What to produce =
Convert the records from the line containing "编织袋的种类 (458, 1434)" through the end of the records, inclusive, into a two-column CSV with the columns text and coordinates. Give one row per record, put each value in its own quoted field, and replace any line breaks with spaces.

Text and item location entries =
---

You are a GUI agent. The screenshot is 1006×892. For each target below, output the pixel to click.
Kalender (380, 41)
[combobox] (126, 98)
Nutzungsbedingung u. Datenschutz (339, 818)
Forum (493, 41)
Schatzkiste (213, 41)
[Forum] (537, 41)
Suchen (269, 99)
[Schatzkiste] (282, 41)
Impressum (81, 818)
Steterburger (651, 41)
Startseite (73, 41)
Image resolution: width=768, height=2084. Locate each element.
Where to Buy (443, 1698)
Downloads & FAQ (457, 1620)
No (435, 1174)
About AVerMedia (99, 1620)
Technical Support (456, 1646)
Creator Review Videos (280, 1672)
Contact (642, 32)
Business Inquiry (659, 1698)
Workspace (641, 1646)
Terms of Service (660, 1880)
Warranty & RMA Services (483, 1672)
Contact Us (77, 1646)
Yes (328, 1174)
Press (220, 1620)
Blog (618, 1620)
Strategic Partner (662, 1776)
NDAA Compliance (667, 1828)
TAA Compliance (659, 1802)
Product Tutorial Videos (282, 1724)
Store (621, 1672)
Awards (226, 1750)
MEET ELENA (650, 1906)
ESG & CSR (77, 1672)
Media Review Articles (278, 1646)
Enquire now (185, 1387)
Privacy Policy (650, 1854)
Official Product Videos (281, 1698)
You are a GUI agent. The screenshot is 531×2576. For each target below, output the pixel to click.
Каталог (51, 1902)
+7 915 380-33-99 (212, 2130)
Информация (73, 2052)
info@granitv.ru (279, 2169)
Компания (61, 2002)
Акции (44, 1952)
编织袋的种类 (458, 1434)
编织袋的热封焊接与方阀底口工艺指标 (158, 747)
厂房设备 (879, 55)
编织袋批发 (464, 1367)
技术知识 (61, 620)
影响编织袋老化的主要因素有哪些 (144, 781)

---

Exercise result =
text,coordinates
"编织袋的种类","(458, 1434)"
"编织袋的热封焊接与方阀底口工艺指标","(158, 747)"
"厂房设备","(879, 55)"
"编织袋批发","(464, 1367)"
"技术知识","(61, 620)"
"影响编织袋老化的主要因素有哪些","(144, 781)"